Reproduce the entries below verbatim, beginning at the line that contains "bottle icon on display 9" and ending after the line that contains "Click the Door". Leave out every line outside that stretch.

* Begin Provided entries *

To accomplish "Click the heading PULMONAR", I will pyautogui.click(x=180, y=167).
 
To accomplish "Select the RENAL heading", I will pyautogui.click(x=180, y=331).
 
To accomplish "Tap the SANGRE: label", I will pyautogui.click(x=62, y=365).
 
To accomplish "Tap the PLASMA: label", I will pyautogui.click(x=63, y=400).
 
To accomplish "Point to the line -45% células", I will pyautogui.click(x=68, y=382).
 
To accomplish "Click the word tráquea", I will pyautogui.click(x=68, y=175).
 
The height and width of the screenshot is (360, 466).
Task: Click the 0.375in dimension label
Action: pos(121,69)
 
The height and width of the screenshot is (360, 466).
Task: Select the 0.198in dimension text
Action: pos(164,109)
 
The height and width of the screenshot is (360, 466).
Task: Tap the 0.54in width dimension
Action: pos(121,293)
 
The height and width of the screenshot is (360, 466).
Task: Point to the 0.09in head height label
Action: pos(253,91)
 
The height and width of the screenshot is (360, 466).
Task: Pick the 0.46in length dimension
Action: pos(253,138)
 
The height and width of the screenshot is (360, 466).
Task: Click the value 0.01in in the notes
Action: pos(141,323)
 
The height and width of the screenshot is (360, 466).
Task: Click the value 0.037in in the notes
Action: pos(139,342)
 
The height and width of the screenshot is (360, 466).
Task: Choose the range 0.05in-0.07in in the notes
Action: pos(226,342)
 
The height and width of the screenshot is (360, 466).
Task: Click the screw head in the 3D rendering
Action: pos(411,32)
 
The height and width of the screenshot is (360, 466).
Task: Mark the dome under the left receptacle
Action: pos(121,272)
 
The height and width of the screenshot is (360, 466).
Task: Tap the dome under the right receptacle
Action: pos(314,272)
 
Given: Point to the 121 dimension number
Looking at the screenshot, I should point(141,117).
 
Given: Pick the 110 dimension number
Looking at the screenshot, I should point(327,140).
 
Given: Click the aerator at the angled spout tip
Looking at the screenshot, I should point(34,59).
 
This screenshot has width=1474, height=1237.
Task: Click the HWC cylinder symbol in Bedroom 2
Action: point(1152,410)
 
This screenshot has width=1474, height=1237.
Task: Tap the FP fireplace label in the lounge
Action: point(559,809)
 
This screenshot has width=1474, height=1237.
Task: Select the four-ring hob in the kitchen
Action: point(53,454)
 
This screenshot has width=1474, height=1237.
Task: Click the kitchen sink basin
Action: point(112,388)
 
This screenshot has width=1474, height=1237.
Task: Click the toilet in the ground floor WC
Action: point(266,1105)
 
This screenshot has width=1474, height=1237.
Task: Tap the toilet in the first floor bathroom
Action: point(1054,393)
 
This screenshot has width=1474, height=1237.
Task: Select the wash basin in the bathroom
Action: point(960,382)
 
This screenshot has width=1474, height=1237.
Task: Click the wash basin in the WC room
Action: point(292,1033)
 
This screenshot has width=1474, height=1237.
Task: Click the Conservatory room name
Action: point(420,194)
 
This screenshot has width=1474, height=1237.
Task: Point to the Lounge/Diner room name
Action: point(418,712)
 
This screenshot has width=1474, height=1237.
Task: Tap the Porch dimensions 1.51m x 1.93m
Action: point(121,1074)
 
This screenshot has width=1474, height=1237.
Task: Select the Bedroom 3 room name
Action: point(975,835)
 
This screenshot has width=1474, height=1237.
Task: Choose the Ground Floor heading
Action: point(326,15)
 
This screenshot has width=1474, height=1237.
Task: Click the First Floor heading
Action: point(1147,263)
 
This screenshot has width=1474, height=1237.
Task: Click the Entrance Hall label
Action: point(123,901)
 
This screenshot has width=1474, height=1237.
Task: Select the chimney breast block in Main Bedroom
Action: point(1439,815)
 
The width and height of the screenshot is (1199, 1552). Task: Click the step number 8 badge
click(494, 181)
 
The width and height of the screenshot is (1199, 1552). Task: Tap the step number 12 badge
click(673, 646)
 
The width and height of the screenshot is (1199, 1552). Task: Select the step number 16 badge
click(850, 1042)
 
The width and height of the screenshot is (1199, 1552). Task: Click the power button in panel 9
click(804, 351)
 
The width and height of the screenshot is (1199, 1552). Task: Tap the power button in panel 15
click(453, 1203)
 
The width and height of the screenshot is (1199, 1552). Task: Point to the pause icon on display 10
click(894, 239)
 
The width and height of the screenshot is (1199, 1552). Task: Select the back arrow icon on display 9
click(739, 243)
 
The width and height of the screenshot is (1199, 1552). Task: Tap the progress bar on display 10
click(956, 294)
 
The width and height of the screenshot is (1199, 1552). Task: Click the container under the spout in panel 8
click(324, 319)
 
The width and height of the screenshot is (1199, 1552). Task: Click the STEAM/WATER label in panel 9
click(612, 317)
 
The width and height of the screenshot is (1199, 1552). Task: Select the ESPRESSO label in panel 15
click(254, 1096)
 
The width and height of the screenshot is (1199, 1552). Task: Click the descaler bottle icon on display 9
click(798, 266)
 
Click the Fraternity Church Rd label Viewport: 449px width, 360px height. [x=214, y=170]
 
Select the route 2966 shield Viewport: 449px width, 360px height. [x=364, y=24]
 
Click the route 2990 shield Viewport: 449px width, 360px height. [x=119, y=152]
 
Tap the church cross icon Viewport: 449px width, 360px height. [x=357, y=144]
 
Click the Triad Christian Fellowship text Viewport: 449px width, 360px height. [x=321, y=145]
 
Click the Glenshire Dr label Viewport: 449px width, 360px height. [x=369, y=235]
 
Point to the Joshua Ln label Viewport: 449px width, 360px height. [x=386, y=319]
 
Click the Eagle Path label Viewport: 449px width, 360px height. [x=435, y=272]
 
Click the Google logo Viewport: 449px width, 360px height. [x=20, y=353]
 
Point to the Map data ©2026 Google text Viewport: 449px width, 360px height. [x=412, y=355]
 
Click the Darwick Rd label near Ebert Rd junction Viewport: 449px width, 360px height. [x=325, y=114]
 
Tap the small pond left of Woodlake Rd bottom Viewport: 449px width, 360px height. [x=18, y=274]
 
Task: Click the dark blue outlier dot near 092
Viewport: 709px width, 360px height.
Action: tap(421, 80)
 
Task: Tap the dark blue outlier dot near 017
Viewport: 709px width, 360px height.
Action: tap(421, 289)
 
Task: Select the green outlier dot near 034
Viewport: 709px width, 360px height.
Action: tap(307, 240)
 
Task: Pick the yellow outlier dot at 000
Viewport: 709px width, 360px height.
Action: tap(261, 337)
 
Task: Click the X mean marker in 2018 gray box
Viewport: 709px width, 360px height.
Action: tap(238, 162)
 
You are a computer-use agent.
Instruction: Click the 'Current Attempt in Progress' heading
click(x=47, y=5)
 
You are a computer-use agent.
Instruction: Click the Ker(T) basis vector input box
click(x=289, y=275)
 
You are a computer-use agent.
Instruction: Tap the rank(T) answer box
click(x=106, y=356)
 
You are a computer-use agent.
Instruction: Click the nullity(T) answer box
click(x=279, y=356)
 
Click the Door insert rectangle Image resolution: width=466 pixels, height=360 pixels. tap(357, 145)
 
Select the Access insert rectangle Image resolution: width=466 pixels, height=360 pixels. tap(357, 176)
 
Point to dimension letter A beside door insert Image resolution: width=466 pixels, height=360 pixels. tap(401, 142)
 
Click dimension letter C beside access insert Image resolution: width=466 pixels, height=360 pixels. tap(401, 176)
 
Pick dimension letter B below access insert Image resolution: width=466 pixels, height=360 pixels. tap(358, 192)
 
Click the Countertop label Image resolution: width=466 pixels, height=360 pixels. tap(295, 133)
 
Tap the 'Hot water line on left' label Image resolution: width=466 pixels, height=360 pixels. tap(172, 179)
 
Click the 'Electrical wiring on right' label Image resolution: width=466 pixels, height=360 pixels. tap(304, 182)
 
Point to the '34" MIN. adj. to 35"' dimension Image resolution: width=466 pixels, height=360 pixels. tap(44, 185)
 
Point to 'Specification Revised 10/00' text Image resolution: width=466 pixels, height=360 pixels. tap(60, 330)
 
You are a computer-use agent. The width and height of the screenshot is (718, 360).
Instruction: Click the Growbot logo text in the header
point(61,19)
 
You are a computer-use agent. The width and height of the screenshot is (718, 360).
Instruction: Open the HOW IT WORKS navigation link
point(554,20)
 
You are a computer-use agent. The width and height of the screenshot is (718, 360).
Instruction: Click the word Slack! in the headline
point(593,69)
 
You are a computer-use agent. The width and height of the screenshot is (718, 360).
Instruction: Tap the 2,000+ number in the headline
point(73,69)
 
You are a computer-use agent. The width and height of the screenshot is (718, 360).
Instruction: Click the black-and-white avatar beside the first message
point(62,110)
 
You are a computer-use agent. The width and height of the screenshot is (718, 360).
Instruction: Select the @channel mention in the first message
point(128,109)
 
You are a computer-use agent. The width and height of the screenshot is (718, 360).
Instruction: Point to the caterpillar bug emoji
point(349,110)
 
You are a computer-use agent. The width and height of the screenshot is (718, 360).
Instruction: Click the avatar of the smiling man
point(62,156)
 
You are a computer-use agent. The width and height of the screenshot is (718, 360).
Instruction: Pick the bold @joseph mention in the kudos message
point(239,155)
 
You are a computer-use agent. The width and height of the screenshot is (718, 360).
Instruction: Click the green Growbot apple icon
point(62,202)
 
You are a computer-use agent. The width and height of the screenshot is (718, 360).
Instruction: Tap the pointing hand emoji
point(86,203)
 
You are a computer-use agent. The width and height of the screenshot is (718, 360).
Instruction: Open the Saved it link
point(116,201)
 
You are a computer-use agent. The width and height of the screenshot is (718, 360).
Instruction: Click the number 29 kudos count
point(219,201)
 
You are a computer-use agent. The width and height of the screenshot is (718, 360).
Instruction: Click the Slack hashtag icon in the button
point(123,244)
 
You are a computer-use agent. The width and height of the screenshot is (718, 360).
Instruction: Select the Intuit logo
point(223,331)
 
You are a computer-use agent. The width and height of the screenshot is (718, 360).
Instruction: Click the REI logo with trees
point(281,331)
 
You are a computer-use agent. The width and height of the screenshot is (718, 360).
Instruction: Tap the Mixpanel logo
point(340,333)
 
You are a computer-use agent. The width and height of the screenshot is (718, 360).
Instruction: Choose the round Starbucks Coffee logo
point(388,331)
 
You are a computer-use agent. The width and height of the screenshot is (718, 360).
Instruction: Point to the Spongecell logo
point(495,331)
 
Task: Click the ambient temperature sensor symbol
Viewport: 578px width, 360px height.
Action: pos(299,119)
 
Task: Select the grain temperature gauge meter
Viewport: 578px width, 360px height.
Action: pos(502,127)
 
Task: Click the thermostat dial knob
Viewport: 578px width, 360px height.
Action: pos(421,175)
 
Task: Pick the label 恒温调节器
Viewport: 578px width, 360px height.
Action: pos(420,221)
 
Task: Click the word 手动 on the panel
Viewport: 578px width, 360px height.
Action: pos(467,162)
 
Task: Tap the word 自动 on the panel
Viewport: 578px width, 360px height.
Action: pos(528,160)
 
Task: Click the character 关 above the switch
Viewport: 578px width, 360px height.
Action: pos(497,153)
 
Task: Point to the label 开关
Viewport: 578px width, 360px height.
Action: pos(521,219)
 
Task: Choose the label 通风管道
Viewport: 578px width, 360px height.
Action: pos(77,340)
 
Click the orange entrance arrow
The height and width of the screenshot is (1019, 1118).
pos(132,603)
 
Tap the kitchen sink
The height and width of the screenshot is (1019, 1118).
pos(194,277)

* End Provided entries *

-- Written solution --
The width and height of the screenshot is (1199, 1552). Task: Click the descaler bottle icon on display 9
click(798, 266)
 
Click the Fraternity Church Rd label Viewport: 449px width, 360px height. [x=214, y=170]
 
Select the route 2966 shield Viewport: 449px width, 360px height. [x=364, y=24]
 
Click the route 2990 shield Viewport: 449px width, 360px height. [x=119, y=152]
 
Tap the church cross icon Viewport: 449px width, 360px height. [x=357, y=144]
 
Click the Triad Christian Fellowship text Viewport: 449px width, 360px height. [x=321, y=145]
 
Click the Glenshire Dr label Viewport: 449px width, 360px height. [x=369, y=235]
 
Point to the Joshua Ln label Viewport: 449px width, 360px height. [x=386, y=319]
 
Click the Eagle Path label Viewport: 449px width, 360px height. [x=435, y=272]
 
Click the Google logo Viewport: 449px width, 360px height. [x=20, y=353]
 
Point to the Map data ©2026 Google text Viewport: 449px width, 360px height. [x=412, y=355]
 
Click the Darwick Rd label near Ebert Rd junction Viewport: 449px width, 360px height. [x=325, y=114]
 
Tap the small pond left of Woodlake Rd bottom Viewport: 449px width, 360px height. [x=18, y=274]
 
Task: Click the dark blue outlier dot near 092
Viewport: 709px width, 360px height.
Action: tap(421, 80)
 
Task: Tap the dark blue outlier dot near 017
Viewport: 709px width, 360px height.
Action: tap(421, 289)
 
Task: Select the green outlier dot near 034
Viewport: 709px width, 360px height.
Action: tap(307, 240)
 
Task: Pick the yellow outlier dot at 000
Viewport: 709px width, 360px height.
Action: tap(261, 337)
 
Task: Click the X mean marker in 2018 gray box
Viewport: 709px width, 360px height.
Action: tap(238, 162)
 
You are a computer-use agent.
Instruction: Click the 'Current Attempt in Progress' heading
click(x=47, y=5)
 
You are a computer-use agent.
Instruction: Click the Ker(T) basis vector input box
click(x=289, y=275)
 
You are a computer-use agent.
Instruction: Tap the rank(T) answer box
click(x=106, y=356)
 
You are a computer-use agent.
Instruction: Click the nullity(T) answer box
click(x=279, y=356)
 
Click the Door insert rectangle Image resolution: width=466 pixels, height=360 pixels. tap(357, 145)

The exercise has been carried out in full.